+++ Data section

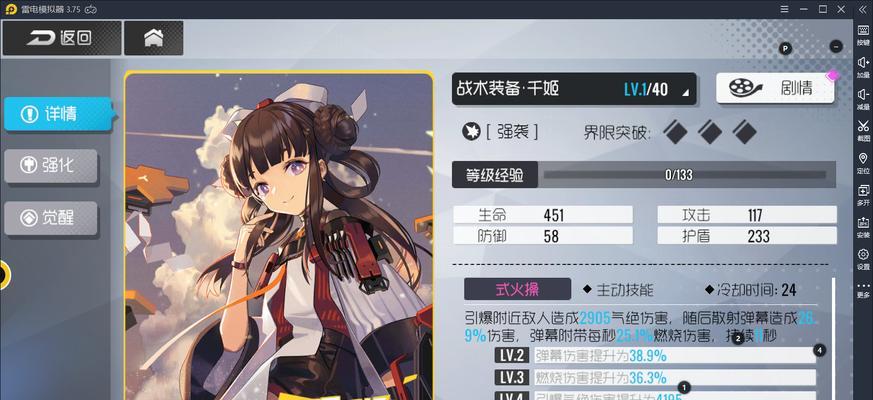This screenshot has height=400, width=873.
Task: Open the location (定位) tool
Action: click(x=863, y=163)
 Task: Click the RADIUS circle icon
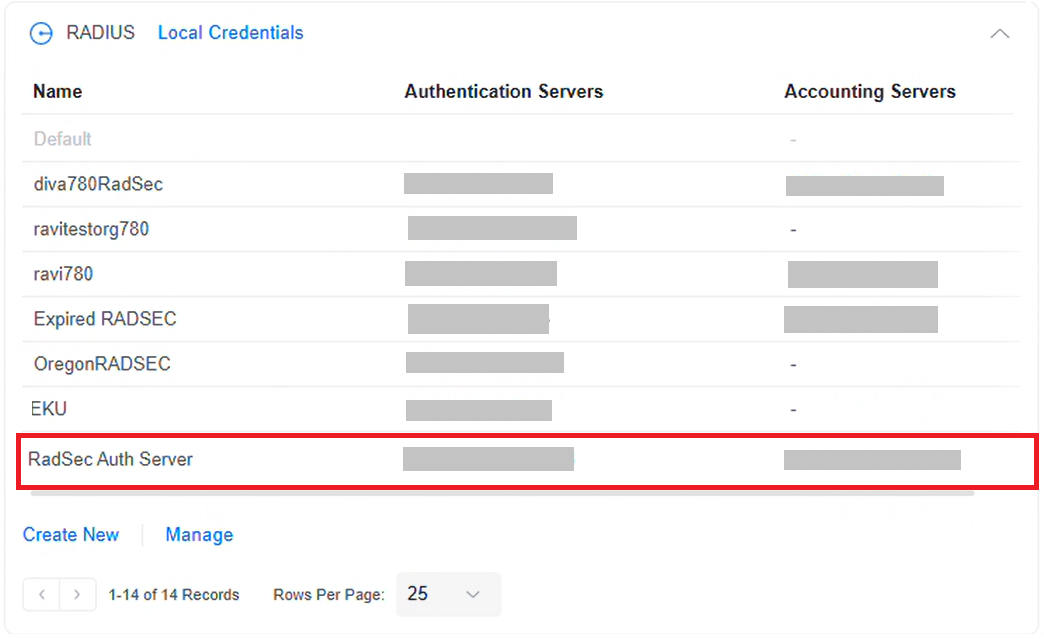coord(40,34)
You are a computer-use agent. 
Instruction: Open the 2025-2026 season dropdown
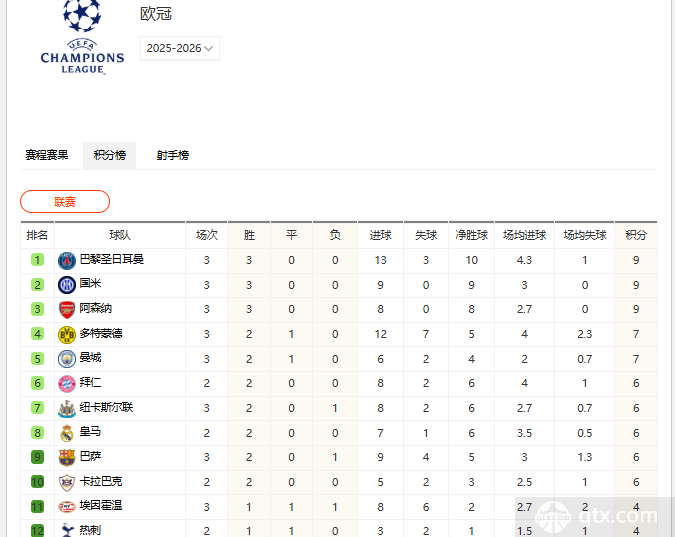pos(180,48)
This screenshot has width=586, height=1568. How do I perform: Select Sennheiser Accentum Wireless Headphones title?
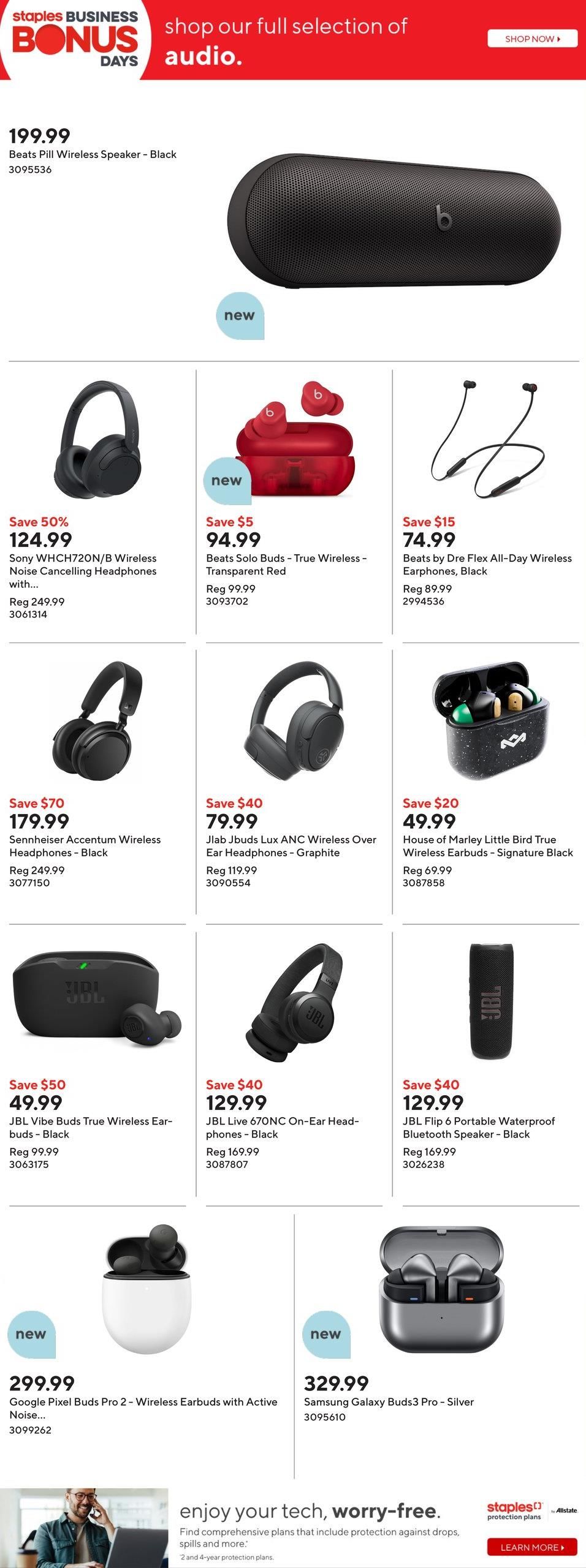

++++++
+++ Data section

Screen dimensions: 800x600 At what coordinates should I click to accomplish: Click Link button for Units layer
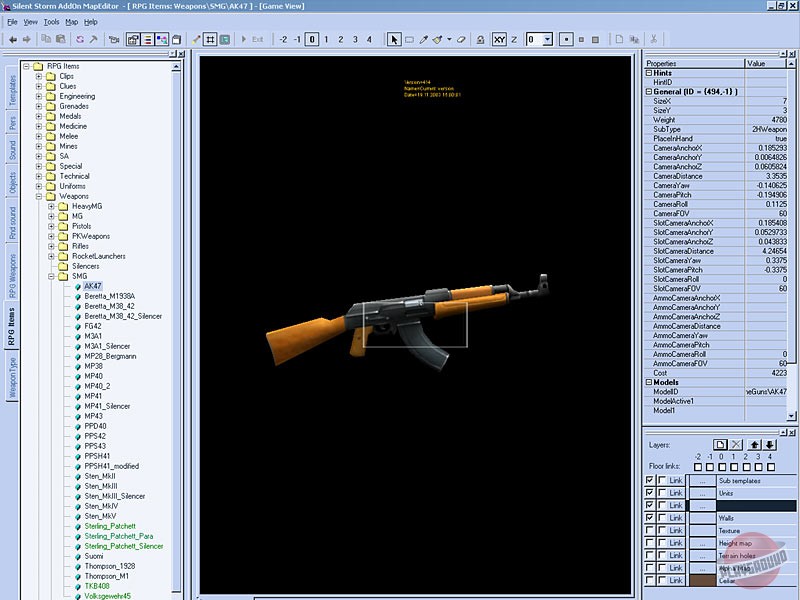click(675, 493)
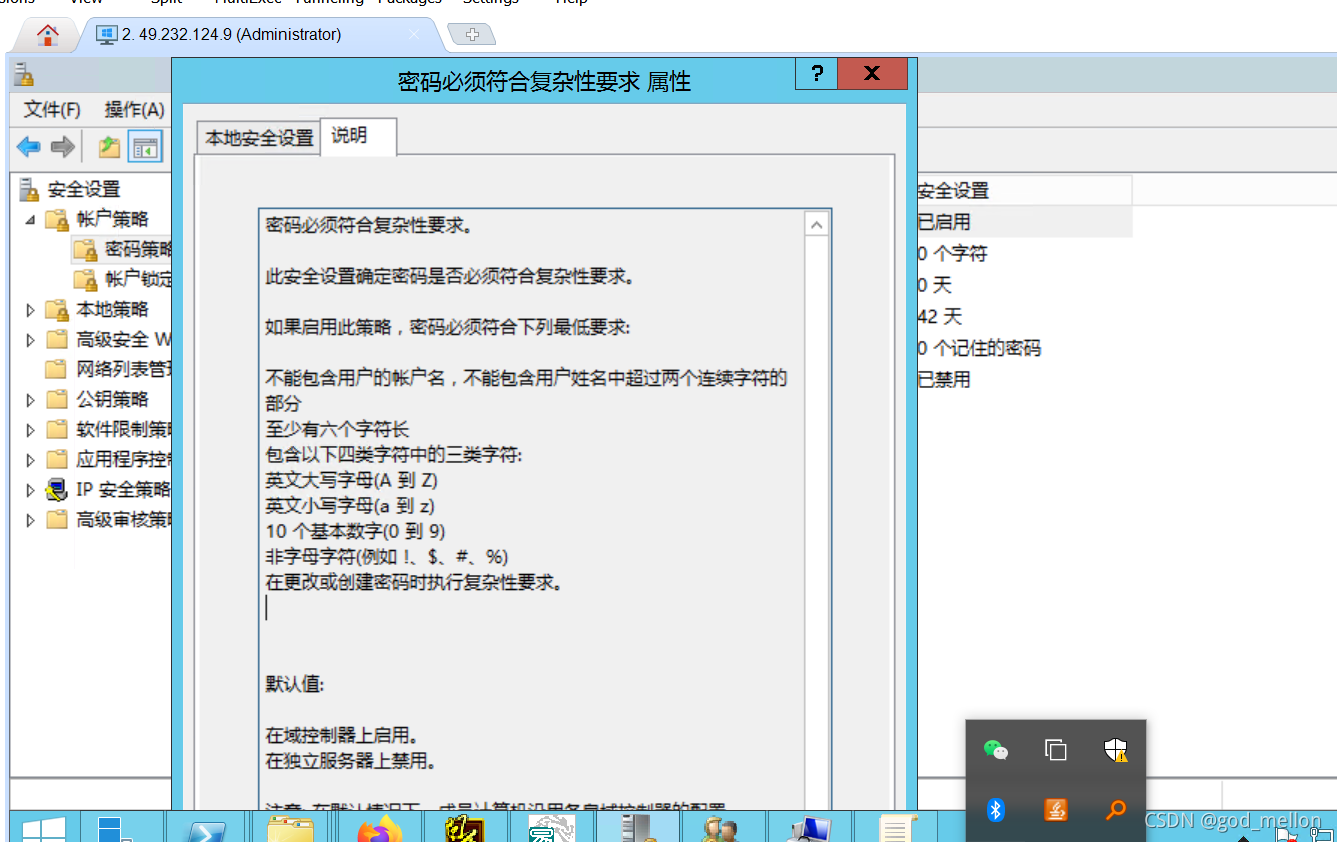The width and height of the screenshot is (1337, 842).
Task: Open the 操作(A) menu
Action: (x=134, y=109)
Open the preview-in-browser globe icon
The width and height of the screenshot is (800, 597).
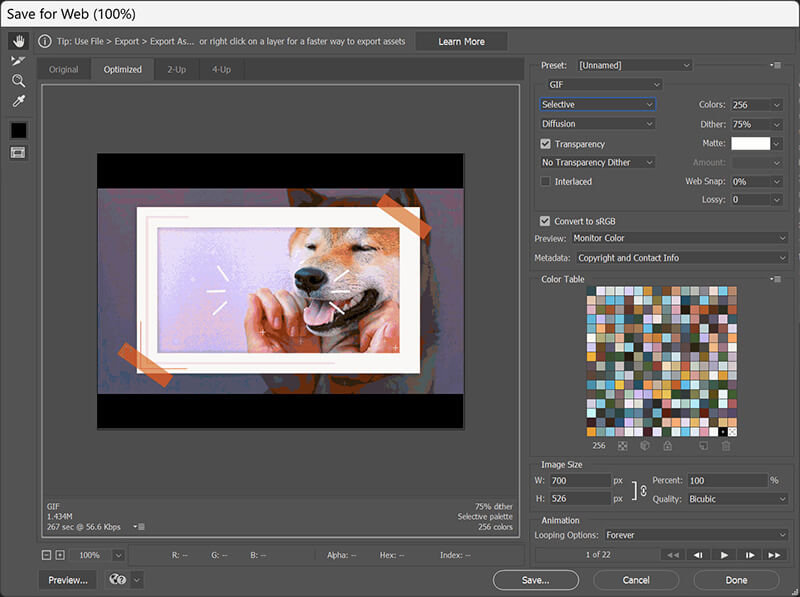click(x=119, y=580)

++++++

### About this task
Using the material above, transcribe exactly the lines from the one holding "Task: Click the RADIUS circle icon" to the one holding "This screenshot has width=586, height=1568.", both ends kept. Do not carry over any pictures.

### Solution for this task
 Task: Click the RADIUS circle icon
coord(40,34)
You are a computer-use agent. 
Instruction: Open the 2025-2026 season dropdown
pos(180,48)
This screenshot has width=586, height=1568. How do I perform: Select Sennheiser Accentum Wireless Headphones title?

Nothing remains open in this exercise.